Monday, July 25, 2011

The Tentacles of the Hate Network Breivik Adores Touch the Alaska Legislature

Much has been written since last Friday about Anders Behring Breivik's adoration of American blogger and leading purveyor of irrational fear of Muslims, Pam Geller.  Here's a bit of a summation, by William Saletan, at Slate:
On Friday, anti-Islamist blogger Pamela Geller pounced on news of a massacre in Oslo. "Jihad in Norway?" she asked. She posted a second item—"You cannot avoid the consequences of ignoring jihad"—and linked to a previous one: "Norway: ALL Rapes in Past 5 Years Committed by Muslims." As the Oslo body count grew, she piled on: "if I hear another television or radio reporter refer to muhammad as 'the Prophet Muhammad,' I think I am going to puke. He's not your prophet, assclowns."

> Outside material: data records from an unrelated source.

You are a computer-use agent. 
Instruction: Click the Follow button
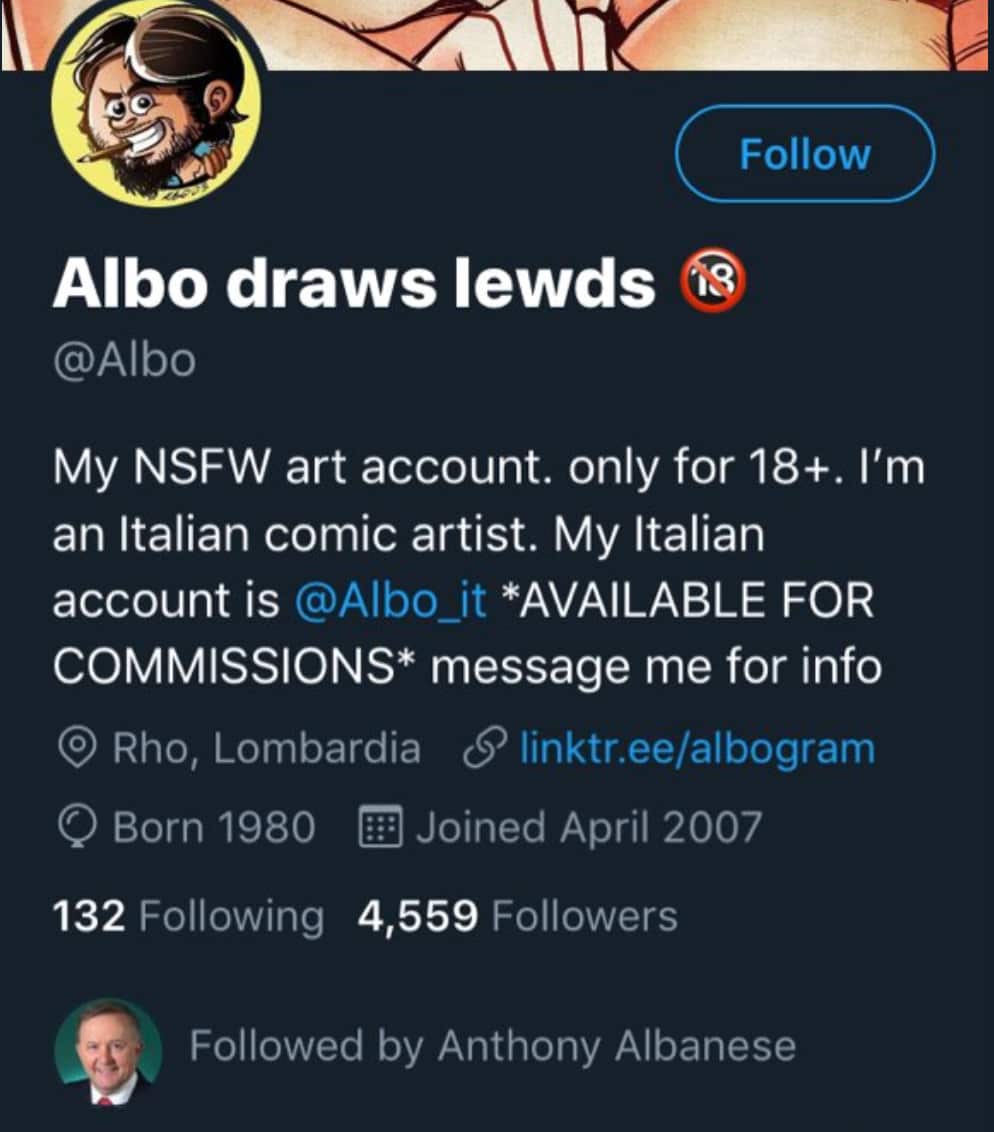[x=804, y=154]
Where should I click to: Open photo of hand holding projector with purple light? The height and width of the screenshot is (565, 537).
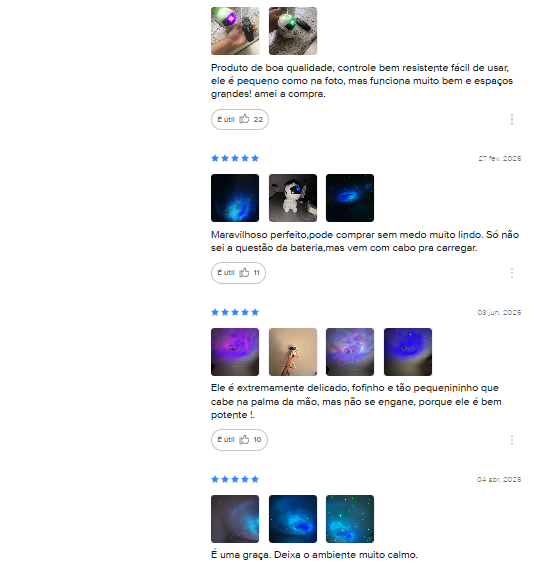click(235, 31)
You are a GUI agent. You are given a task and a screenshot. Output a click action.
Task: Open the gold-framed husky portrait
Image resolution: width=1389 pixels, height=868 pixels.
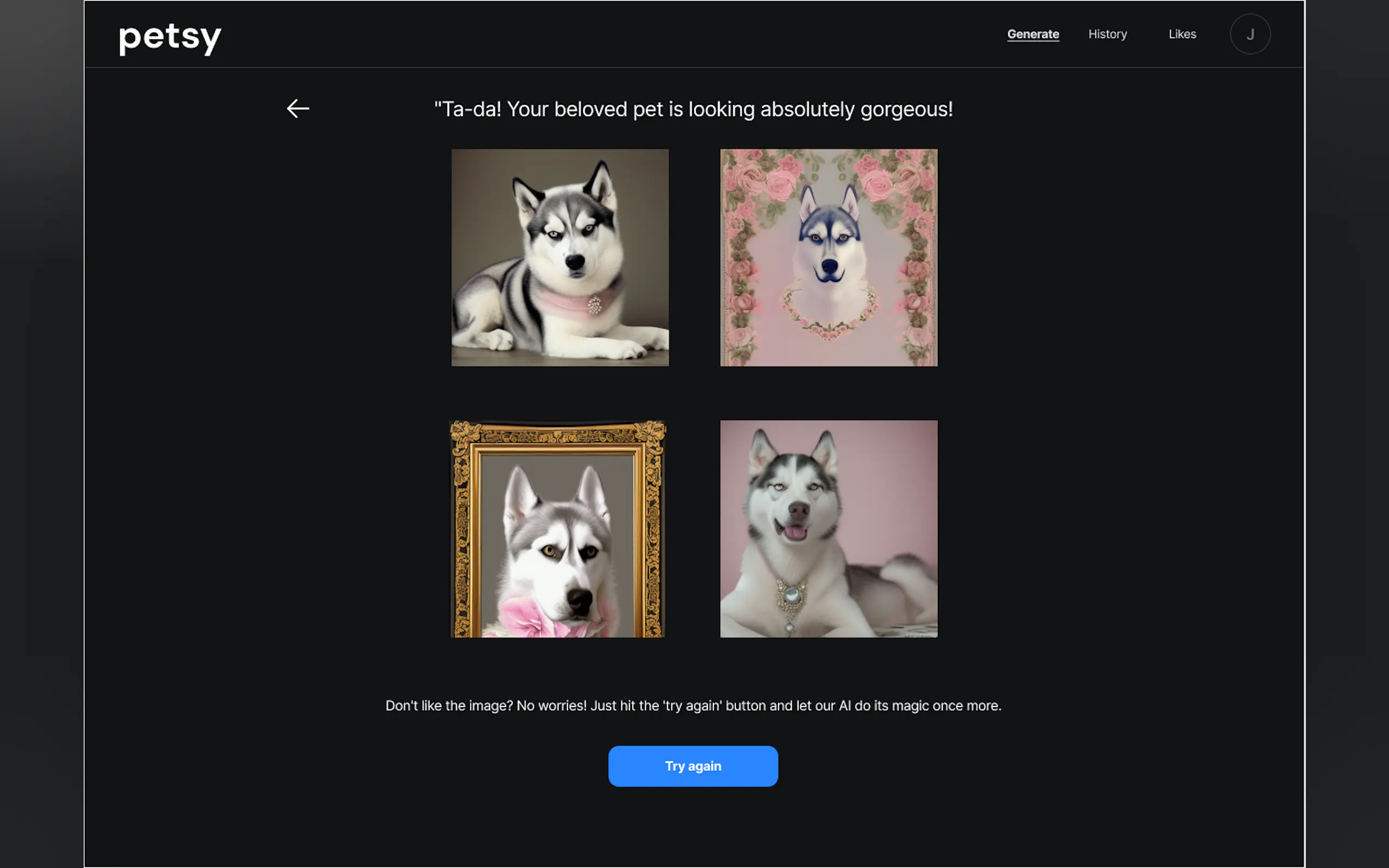pos(558,529)
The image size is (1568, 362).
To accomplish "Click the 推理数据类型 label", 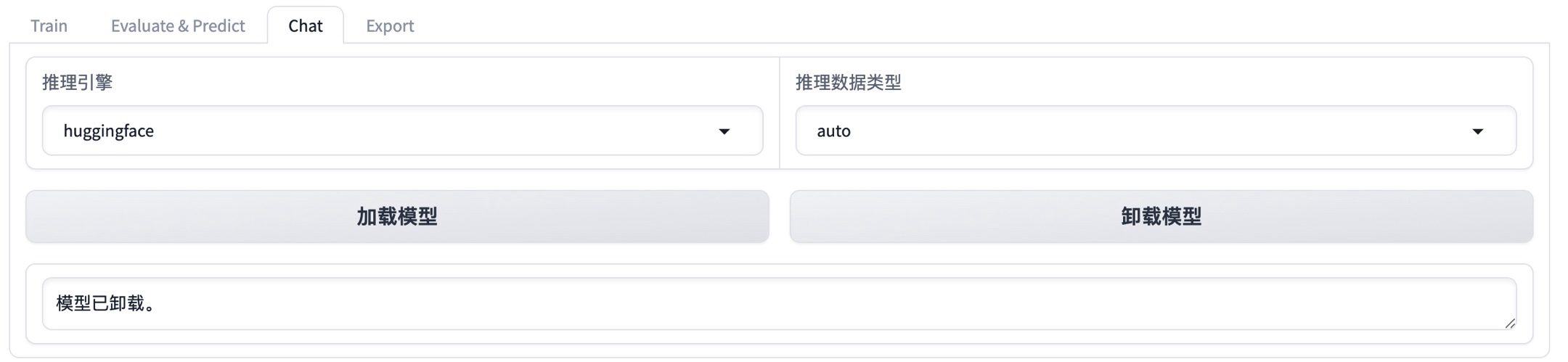I will (x=848, y=83).
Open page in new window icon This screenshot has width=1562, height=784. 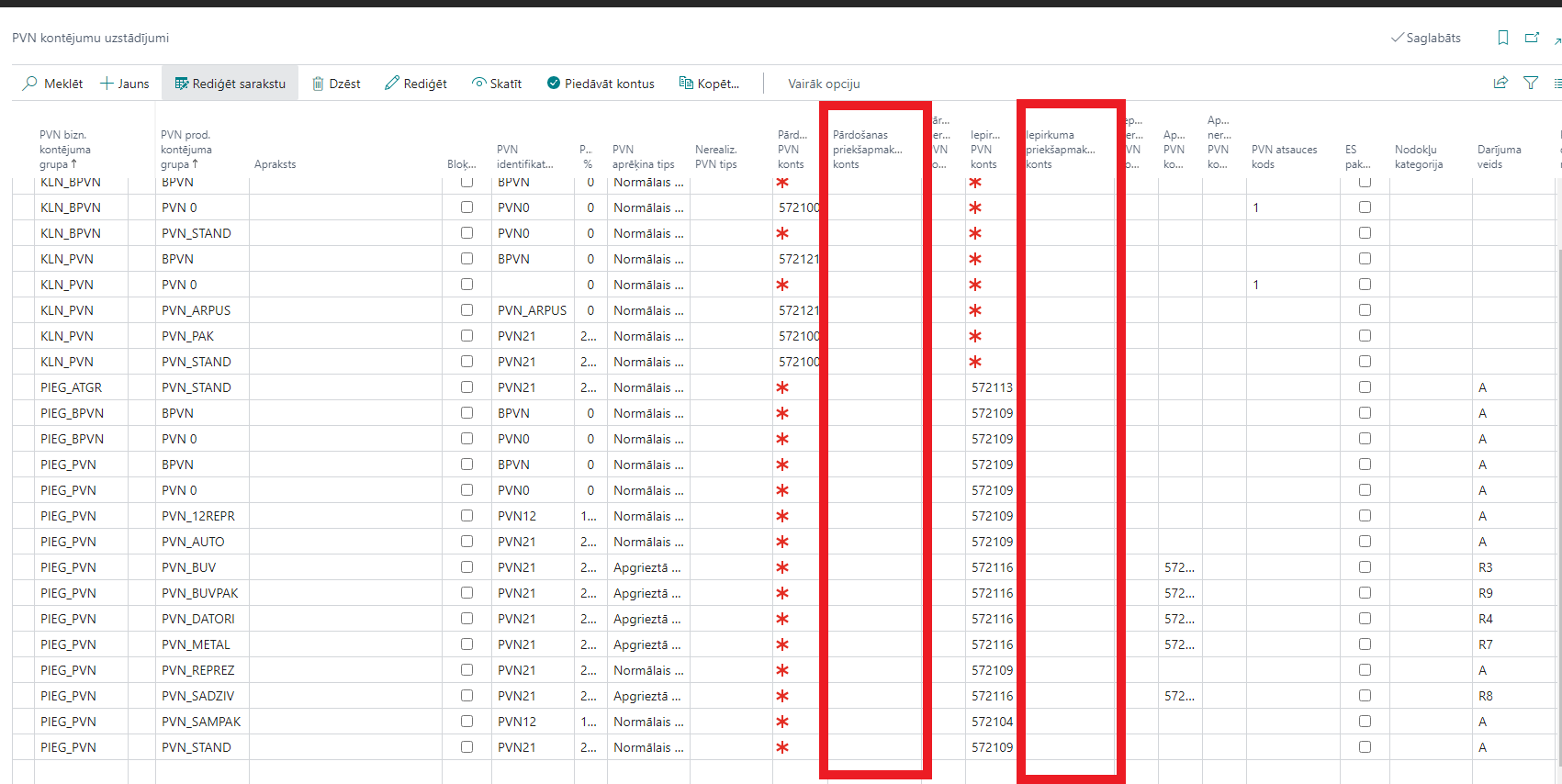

Then things went horribly wrong. It turned out that the suspected terrorist in Norway wasn't a Muslim. He hated Muslims. And he admired Geller.


In a manifesto posted online, the admitted killer, Anders Behring Breivik, praised Geller. He cited her blog, Atlas Shrugs, and the writings of her friends, allies, and collaborators—Robert Spencer, Jihad Watch, Islam Watch, and Front Page magazine—more than 250 times. And he echoed their tactics, tarring peaceful Muslims with the crimes of violent Muslims. He wrote that all Muslims sought to impose "sharia laws" and that "there are no important theological differences between jihadists and so-called 'peaceful' or 'moderate' Muslims." He reprinted, as part of the manifesto, a 2006 essay by "Fjordman"—a blogger whose work appears frequently on Geller's site—which argued that "radical Muslims and moderate Muslims are allies" and that because Islam teaches deception, no Muslim who claims to be moderate can be trusted.
 Perhaps it is time to remind Alaskans of the similar adoration for Geller held by Alaska Representatives Carl Gatto, Bob Lynn and Wes Keller.  Last winter, in the efforts of these two legislators to get a bill passed here that was pretty much handed to them in boiler-plate fashion by David Yarushalmi, a self-styled expert on why we need more laws, so that mosques aren't built on every street corner, Gatto and Lynn got Geller to testify before the House committee considering the bill.  The bill, House Bill 88, did not pass the 2011 session, but is waiting in the Finance Committee as of April 4th, to be brought back up in January 2012.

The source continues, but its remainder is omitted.